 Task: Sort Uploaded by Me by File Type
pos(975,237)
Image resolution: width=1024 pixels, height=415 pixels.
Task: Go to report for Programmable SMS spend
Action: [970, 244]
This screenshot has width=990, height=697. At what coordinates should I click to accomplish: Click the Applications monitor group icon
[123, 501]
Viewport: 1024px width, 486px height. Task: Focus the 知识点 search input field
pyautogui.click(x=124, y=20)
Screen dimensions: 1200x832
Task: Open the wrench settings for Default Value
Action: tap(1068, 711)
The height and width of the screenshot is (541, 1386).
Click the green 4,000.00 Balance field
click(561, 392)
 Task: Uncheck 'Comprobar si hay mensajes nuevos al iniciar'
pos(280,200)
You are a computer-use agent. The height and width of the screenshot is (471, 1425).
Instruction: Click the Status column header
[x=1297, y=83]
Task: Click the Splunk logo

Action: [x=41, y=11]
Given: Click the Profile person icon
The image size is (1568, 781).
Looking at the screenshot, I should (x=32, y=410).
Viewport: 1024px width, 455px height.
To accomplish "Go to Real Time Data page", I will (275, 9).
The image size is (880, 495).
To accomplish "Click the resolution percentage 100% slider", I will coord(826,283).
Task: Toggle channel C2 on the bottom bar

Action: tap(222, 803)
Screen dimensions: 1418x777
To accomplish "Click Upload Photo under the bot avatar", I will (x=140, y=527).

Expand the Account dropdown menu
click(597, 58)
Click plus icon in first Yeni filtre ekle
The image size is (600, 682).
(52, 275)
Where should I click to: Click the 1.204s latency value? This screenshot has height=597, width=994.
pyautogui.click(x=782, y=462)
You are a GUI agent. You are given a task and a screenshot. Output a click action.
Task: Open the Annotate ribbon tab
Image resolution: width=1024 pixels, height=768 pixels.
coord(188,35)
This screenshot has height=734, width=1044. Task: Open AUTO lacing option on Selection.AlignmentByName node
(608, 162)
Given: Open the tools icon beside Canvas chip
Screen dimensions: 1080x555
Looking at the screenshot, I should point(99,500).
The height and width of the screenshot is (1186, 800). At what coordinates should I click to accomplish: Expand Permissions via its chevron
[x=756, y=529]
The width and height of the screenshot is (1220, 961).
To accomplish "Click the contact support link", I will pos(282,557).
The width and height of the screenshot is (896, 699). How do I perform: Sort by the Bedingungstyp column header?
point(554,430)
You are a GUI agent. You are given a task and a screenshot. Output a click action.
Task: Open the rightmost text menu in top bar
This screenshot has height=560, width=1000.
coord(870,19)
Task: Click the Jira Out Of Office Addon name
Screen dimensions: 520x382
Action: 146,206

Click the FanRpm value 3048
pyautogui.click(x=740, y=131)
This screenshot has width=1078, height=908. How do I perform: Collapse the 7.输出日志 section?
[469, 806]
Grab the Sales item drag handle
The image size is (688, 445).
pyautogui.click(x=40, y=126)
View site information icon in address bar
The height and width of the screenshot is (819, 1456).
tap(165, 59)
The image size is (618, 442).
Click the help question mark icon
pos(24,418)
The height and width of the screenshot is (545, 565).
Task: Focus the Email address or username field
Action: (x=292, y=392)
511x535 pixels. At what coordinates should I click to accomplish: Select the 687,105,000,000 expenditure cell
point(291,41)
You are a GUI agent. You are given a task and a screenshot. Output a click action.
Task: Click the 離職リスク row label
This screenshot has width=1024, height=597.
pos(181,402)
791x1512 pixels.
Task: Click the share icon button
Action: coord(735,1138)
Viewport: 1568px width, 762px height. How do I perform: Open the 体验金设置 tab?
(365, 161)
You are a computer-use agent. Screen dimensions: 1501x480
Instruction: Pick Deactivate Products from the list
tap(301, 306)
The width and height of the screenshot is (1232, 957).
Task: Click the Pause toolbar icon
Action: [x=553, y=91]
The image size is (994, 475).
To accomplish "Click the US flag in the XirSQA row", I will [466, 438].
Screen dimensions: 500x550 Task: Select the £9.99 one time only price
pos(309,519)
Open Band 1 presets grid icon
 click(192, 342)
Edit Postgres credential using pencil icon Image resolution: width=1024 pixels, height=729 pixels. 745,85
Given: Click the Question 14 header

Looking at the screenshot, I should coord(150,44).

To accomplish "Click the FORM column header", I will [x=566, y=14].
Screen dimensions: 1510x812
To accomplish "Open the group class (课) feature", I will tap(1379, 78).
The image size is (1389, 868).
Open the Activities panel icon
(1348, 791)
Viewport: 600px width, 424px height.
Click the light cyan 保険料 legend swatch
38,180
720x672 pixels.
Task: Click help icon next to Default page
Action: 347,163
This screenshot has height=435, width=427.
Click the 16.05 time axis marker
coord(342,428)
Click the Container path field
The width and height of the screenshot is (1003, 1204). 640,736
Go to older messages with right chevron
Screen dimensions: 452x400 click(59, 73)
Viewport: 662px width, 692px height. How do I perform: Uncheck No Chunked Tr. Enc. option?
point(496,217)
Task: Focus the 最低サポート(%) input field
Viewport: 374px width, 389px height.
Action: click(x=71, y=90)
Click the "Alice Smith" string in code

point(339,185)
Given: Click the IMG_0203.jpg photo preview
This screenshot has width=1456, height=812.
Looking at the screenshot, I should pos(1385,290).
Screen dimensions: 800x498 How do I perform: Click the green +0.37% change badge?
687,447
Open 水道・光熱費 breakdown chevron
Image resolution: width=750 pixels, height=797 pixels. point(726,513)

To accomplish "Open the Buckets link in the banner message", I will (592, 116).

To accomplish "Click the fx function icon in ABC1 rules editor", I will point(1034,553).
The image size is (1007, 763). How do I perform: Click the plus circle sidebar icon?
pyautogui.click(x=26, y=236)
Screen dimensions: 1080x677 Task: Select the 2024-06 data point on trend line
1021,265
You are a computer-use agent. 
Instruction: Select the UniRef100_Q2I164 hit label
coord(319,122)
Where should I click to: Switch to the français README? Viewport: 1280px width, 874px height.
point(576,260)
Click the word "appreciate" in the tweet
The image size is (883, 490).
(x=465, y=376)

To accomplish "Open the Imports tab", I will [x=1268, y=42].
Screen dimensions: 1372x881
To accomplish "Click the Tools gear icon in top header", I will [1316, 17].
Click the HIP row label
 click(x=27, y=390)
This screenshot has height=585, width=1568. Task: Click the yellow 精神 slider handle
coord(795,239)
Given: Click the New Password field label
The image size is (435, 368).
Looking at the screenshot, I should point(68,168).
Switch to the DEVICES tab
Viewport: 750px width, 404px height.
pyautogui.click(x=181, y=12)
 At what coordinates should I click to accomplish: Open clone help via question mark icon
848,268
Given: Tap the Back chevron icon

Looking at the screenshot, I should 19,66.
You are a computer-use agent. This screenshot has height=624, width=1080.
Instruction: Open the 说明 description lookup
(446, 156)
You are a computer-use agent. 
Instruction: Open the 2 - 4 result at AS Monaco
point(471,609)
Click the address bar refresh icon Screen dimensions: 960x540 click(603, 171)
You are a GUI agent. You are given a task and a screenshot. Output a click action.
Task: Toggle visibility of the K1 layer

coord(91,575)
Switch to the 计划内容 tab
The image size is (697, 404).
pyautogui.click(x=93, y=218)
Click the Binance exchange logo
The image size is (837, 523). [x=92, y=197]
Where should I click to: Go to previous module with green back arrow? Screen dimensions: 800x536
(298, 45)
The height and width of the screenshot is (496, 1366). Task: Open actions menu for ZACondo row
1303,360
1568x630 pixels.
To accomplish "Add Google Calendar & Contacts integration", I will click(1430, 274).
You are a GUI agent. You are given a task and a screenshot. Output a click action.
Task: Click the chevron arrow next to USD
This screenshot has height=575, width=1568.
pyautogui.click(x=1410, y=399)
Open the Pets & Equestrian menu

ABOUT THIS TASK →
Copy down the entries exactly, leaving out no line.

YOUR RESPONSE →
 Task: Sort Uploaded by Me by File Type
pos(975,237)
Image resolution: width=1024 pixels, height=415 pixels.
Task: Go to report for Programmable SMS spend
Action: [970, 244]
This screenshot has width=990, height=697. At what coordinates should I click to accomplish: Click the Applications monitor group icon
[123, 501]
Viewport: 1024px width, 486px height. Task: Focus the 知识点 search input field
pyautogui.click(x=124, y=20)
Screen dimensions: 1200x832
Task: Open the wrench settings for Default Value
Action: tap(1068, 711)
The height and width of the screenshot is (541, 1386).
Click the green 4,000.00 Balance field
click(561, 392)
 Task: Uncheck 'Comprobar si hay mensajes nuevos al iniciar'
pos(280,200)
You are a computer-use agent. The height and width of the screenshot is (471, 1425).
Instruction: Click the Status column header
[x=1297, y=83]
Task: Click the Splunk logo

Action: [x=41, y=11]
Given: Click the Profile person icon
The image size is (1568, 781).
Looking at the screenshot, I should (x=32, y=410).
Viewport: 1024px width, 455px height.
To accomplish "Go to Real Time Data page", I will (275, 9).
The image size is (880, 495).
To accomplish "Click the resolution percentage 100% slider", I will coord(826,283).
Task: Toggle channel C2 on the bottom bar

Action: tap(222, 803)
Screen dimensions: 1418x777
To accomplish "Click Upload Photo under the bot avatar", I will (x=140, y=527).

Expand the Account dropdown menu
click(597, 58)
Click plus icon in first Yeni filtre ekle
The image size is (600, 682).
(52, 275)
Where should I click to: Click the 1.204s latency value? This screenshot has height=597, width=994.
pyautogui.click(x=782, y=462)
You are a GUI agent. You are given a task and a screenshot. Output a click action.
Task: Open the Annotate ribbon tab
Image resolution: width=1024 pixels, height=768 pixels.
coord(188,35)
This screenshot has height=734, width=1044. Task: Open AUTO lacing option on Selection.AlignmentByName node
(608, 162)
Given: Open the tools icon beside Canvas chip
Screen dimensions: 1080x555
Looking at the screenshot, I should point(99,500).
The height and width of the screenshot is (1186, 800). At what coordinates should I click to accomplish: Expand Permissions via its chevron
[x=756, y=529]
The width and height of the screenshot is (1220, 961).
To accomplish "Click the contact support link", I will pos(282,557).
The width and height of the screenshot is (896, 699). How do I perform: Sort by the Bedingungstyp column header?
point(554,430)
You are a GUI agent. You are given a task and a screenshot. Output a click action.
Task: Open the rightmost text menu in top bar
This screenshot has height=560, width=1000.
coord(870,19)
Task: Click the Jira Out Of Office Addon name
Screen dimensions: 520x382
Action: 146,206

Click the FanRpm value 3048
pyautogui.click(x=740, y=131)
This screenshot has width=1078, height=908. How do I perform: Collapse the 7.输出日志 section?
[469, 806]
Grab the Sales item drag handle
The image size is (688, 445).
pyautogui.click(x=40, y=126)
View site information icon in address bar
The height and width of the screenshot is (819, 1456).
tap(165, 59)
The image size is (618, 442).
Click the help question mark icon
pos(24,418)
The height and width of the screenshot is (545, 565).
Task: Focus the Email address or username field
Action: (x=292, y=392)
511x535 pixels. At what coordinates should I click to accomplish: Select the 687,105,000,000 expenditure cell
point(291,41)
You are a GUI agent. You are given a task and a screenshot. Output a click action.
Task: Click the 離職リスク row label
This screenshot has width=1024, height=597.
pos(181,402)
791x1512 pixels.
Task: Click the share icon button
Action: coord(735,1138)
Viewport: 1568px width, 762px height. How do I perform: Open the 体验金设置 tab?
(365, 161)
You are a computer-use agent. Screen dimensions: 1501x480
Instruction: Pick Deactivate Products from the list
tap(301, 306)
The width and height of the screenshot is (1232, 957).
Task: Click the Pause toolbar icon
Action: [x=553, y=91]
The image size is (994, 475).
To accomplish "Click the US flag in the XirSQA row", I will [466, 438].
Screen dimensions: 500x550 Task: Select the £9.99 one time only price
pos(309,519)
Open Band 1 presets grid icon
 click(192, 342)
Edit Postgres credential using pencil icon Image resolution: width=1024 pixels, height=729 pixels. 745,85
Given: Click the Question 14 header

Looking at the screenshot, I should coord(150,44).

To accomplish "Click the FORM column header", I will [x=566, y=14].
Screen dimensions: 1510x812
To accomplish "Open the group class (课) feature", I will tap(1379, 78).
The image size is (1389, 868).
Open the Activities panel icon
(1348, 791)
Viewport: 600px width, 424px height.
Click the light cyan 保険料 legend swatch
38,180
720x672 pixels.
Task: Click help icon next to Default page
Action: 347,163
This screenshot has height=435, width=427.
Click the 16.05 time axis marker
coord(342,428)
Click the Container path field
The width and height of the screenshot is (1003, 1204). 640,736
Go to older messages with right chevron
Screen dimensions: 452x400 click(59, 73)
Viewport: 662px width, 692px height. How do I perform: Uncheck No Chunked Tr. Enc. option?
point(496,217)
Task: Focus the 最低サポート(%) input field
Viewport: 374px width, 389px height.
Action: click(x=71, y=90)
Click the "Alice Smith" string in code

point(339,185)
Given: Click the IMG_0203.jpg photo preview
This screenshot has width=1456, height=812.
Looking at the screenshot, I should pos(1385,290).
Screen dimensions: 800x498 How do I perform: Click the green +0.37% change badge?
687,447
Open 水道・光熱費 breakdown chevron
Image resolution: width=750 pixels, height=797 pixels. point(726,513)

To accomplish "Open the Buckets link in the banner message", I will (592, 116).

To accomplish "Click the fx function icon in ABC1 rules editor", I will point(1034,553).
The image size is (1007, 763). How do I perform: Click the plus circle sidebar icon?
pyautogui.click(x=26, y=236)
Screen dimensions: 1080x677 Task: Select the 2024-06 data point on trend line
1021,265
You are a computer-use agent. 
Instruction: Select the UniRef100_Q2I164 hit label
coord(319,122)
Where should I click to: Switch to the français README? Viewport: 1280px width, 874px height.
point(576,260)
Click the word "appreciate" in the tweet
The image size is (883, 490).
(x=465, y=376)

To accomplish "Open the Imports tab", I will [x=1268, y=42].
Screen dimensions: 1372x881
To accomplish "Click the Tools gear icon in top header", I will [1316, 17].
Click the HIP row label
 click(x=27, y=390)
This screenshot has height=585, width=1568. Task: Click the yellow 精神 slider handle
coord(795,239)
Given: Click the New Password field label
The image size is (435, 368).
Looking at the screenshot, I should point(68,168).
Switch to the DEVICES tab
Viewport: 750px width, 404px height.
pyautogui.click(x=181, y=12)
 At what coordinates should I click to accomplish: Open clone help via question mark icon
848,268
Given: Tap the Back chevron icon

Looking at the screenshot, I should 19,66.
You are a computer-use agent. This screenshot has height=624, width=1080.
Instruction: Open the 说明 description lookup
(446, 156)
You are a computer-use agent. 
Instruction: Open the 2 - 4 result at AS Monaco
point(471,609)
Click the address bar refresh icon Screen dimensions: 960x540 click(603, 171)
You are a GUI agent. You are given a task and a screenshot. Output a click action.
Task: Toggle visibility of the K1 layer

coord(91,575)
Switch to the 计划内容 tab
The image size is (697, 404).
pyautogui.click(x=93, y=218)
Click the Binance exchange logo
The image size is (837, 523). [x=92, y=197]
Where should I click to: Go to previous module with green back arrow? Screen dimensions: 800x536
(298, 45)
The height and width of the screenshot is (496, 1366). Task: Open actions menu for ZACondo row
1303,360
1568x630 pixels.
To accomplish "Add Google Calendar & Contacts integration", I will click(1430, 274).
You are a GUI agent. You are given a task and a screenshot. Output a click action.
Task: Click the chevron arrow next to USD
This screenshot has height=575, width=1568.
pyautogui.click(x=1410, y=399)
Open the Pets & Equestrian menu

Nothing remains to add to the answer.